A JAMA study published July 13, authored by researchers from the Centers for Disease Control and Prevention and the National Institute on Diseases of Addiction, found no risk associated with “permanently expanding take-home methadone.” Supposed dangers of “diversion” have routinely been cited by opponents of expanded acccess. The research strengthens the case for the Opioid Treatment Access Act of 2022, introduced in the House and Senate in February, which would lower methadone barriers—although the bill has been criticized for not going further, by eliminating the repressive clinic system altogether.
Early in the pandemic, the Substance Abuse and Mental Health Services Administration expanded the eligibility requirements for unsupervised methadone dosing, allowing state-level exemptions for clinics to dispense 28-day supplies to patients deemed “stable” and 14-day supplies at clinics’ discretion.
Though the updated guidance was intended to slow the spread of COVID-19, its impact in increasing access or reducing transmission among patients at highest risk of either COVID-19 or overdose was severely limited. Cinics weren’t actually required to use it; many were not inclined to, especially in states where Medicaid covers methadone maintenance as fee-per-service. Methadone delivery vans vans rolled out in places, but to very few patients.
The Opioid Treatment Access Act would allow eligible providers to prescribe up to a one-month supply that patients could take home from a pharmacy. It would also remove a requirement that methadone clinics pursue a separate registration in order to operate delivery vans.
The Act is part of the Restoring Hope for Mental Health and Well-Being Act, a broader package of bills that also includes the Mainstreaming Addiction Treatment Act of 2021. The MAT Act passed the House on June 22. A companion bill in the Senate has yet to advance.
Eliminating the X-waiver
The legislation would also eliminate the X-waiver for DEA-licensed buprenorphine providers, and authorize other eligible providers to prescribe bupe for opioid use disorder (OUD) through telehealth appointments.
Since the Food and Drug Administration approved buprenorphine for OUD in 2002, outpatient providers have been required to obtain the waiver in order to prescribe it to such patients. No other medication has an X-waiver, and many providers have avoided prescribing bupe for OUD due to both the stigma associated with the waiver and the difficulty of getting it.
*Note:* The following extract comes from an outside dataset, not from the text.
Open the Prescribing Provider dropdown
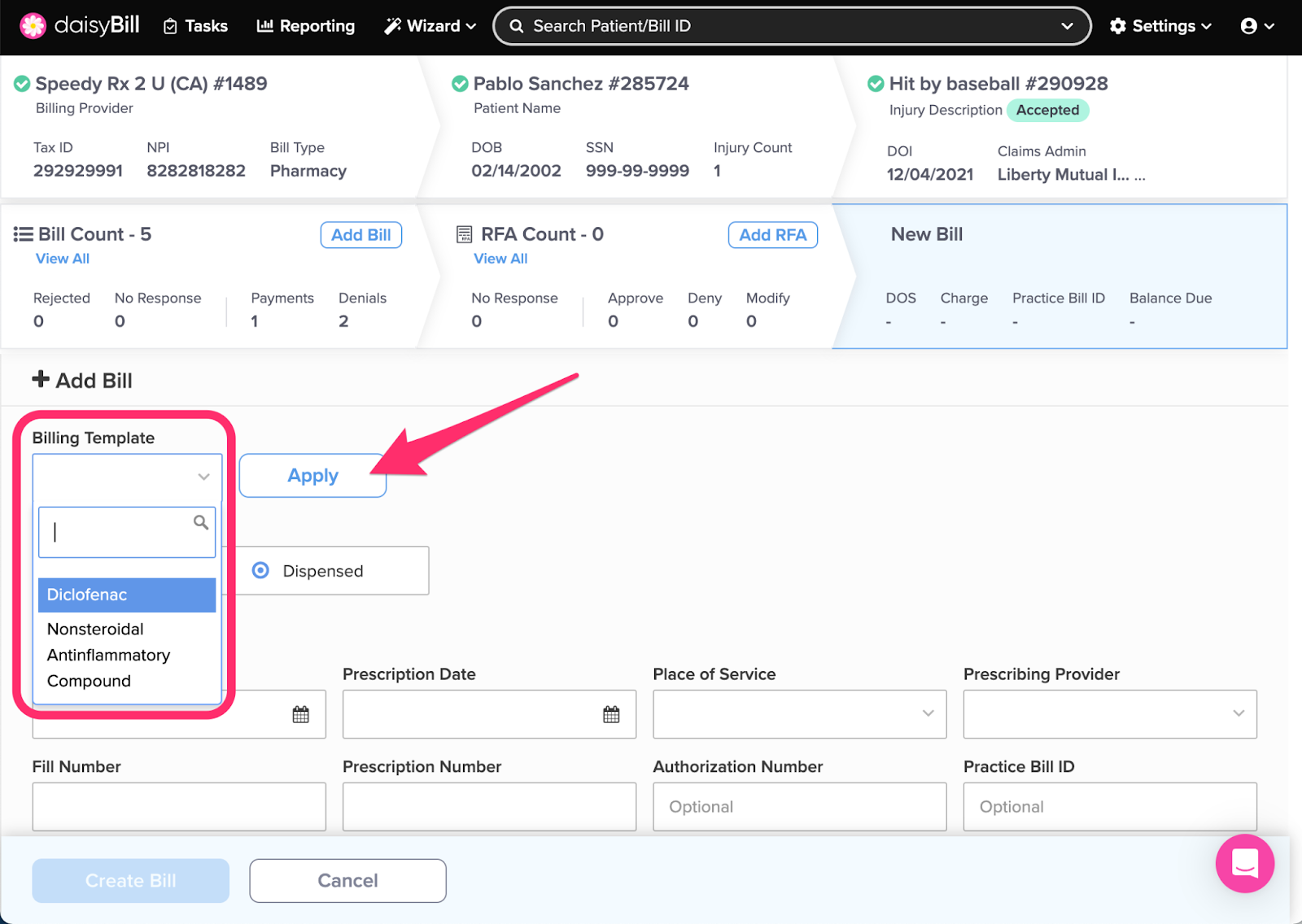Image resolution: width=1302 pixels, height=924 pixels. (x=1238, y=713)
“The main issue is lack of provider availability,” Aaron Ferguson, of the Urban Survivors Union, told Filter. “That has less to do it seems with regulation than it does with doctors just not wanting to prescribe it. Not wanting to work with people who use drugs.”
Like integrating methadone into primary care, eliminating the X-waiver is a logical goal in increasing access.
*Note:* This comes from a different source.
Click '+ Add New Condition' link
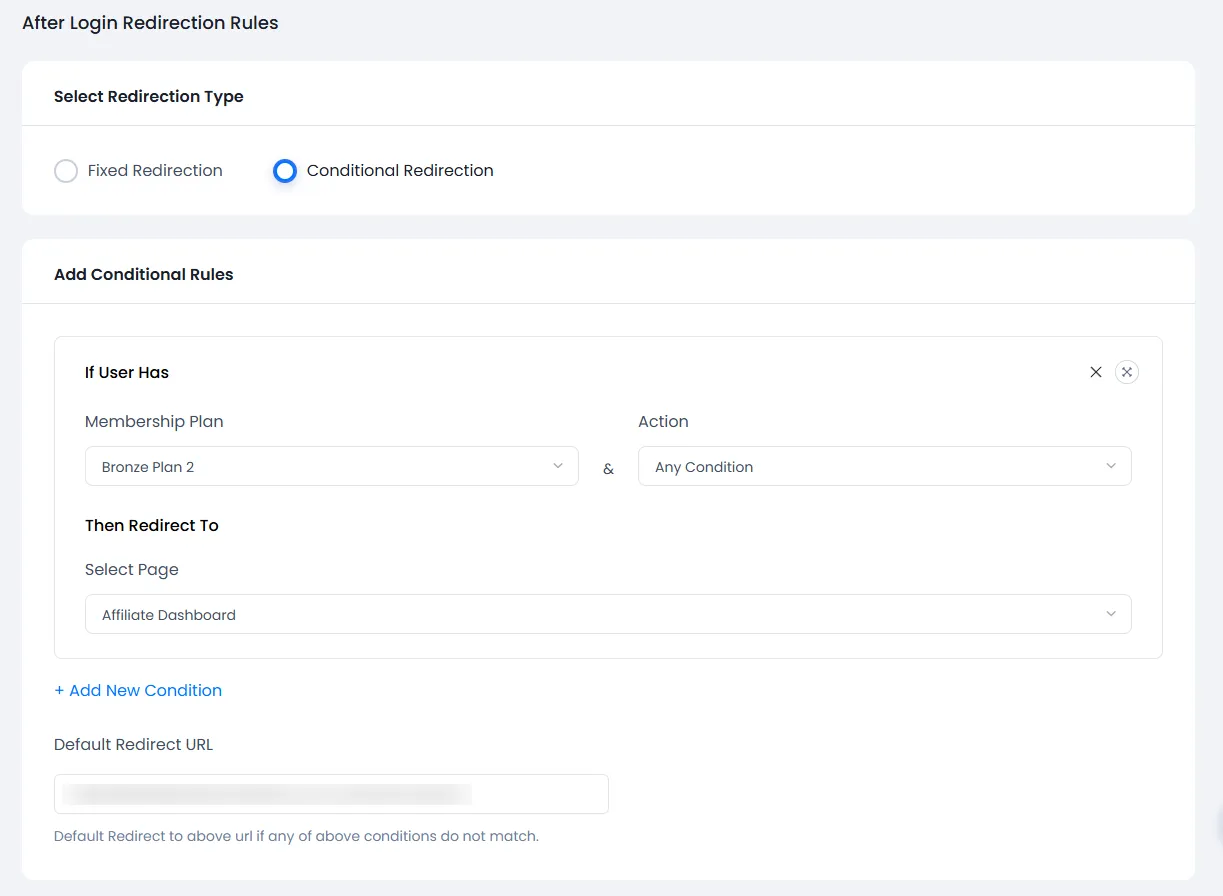Image resolution: width=1223 pixels, height=896 pixels. pyautogui.click(x=138, y=690)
Eliminating the X-waiver won’t erase the stigma on its own, but it would be a monumental step forward.
Prior to April 2021, DEA-licensed providers were required to take a minimum eight-hour online course and provide psychosocial services in order to be able to prescribe bupe to up to 30 OUD patients. There were additional requirements for later raising the patient cap to 100, and still more to reach the maximum of 275. Very few providers prescribe to their full capacity.
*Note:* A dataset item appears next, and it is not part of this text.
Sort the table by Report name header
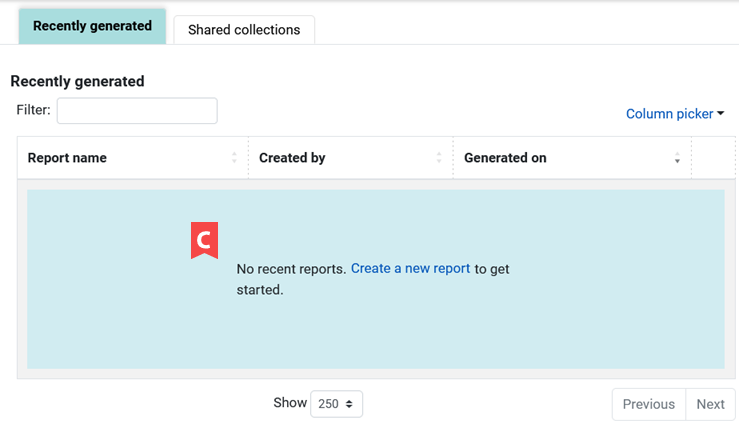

In April 2021, the Department of Health and Human Services released new clinical practice guidelines that allowed eligible practitioners to prescribe bupe to up to 30 OUD patients without the online training or provision of ancillary services.
Though the X-waiver still applies to providers who want higher patient caps, the update made it easier for DEA-licensed physician assistants, nurse practitioners, clinical nurse specialists, certified registered nurse anesthetists and certified nurse midwives to prescribe it.
Like integrating methadone into primary care, eliminating bupe’s X-waiver is a logical goal in increasing access to medications that dramatically reduce mortality for people with OUD. No longer singling the medications out for restrictions will lift the aura of criminality around them—and thus, the people who take them.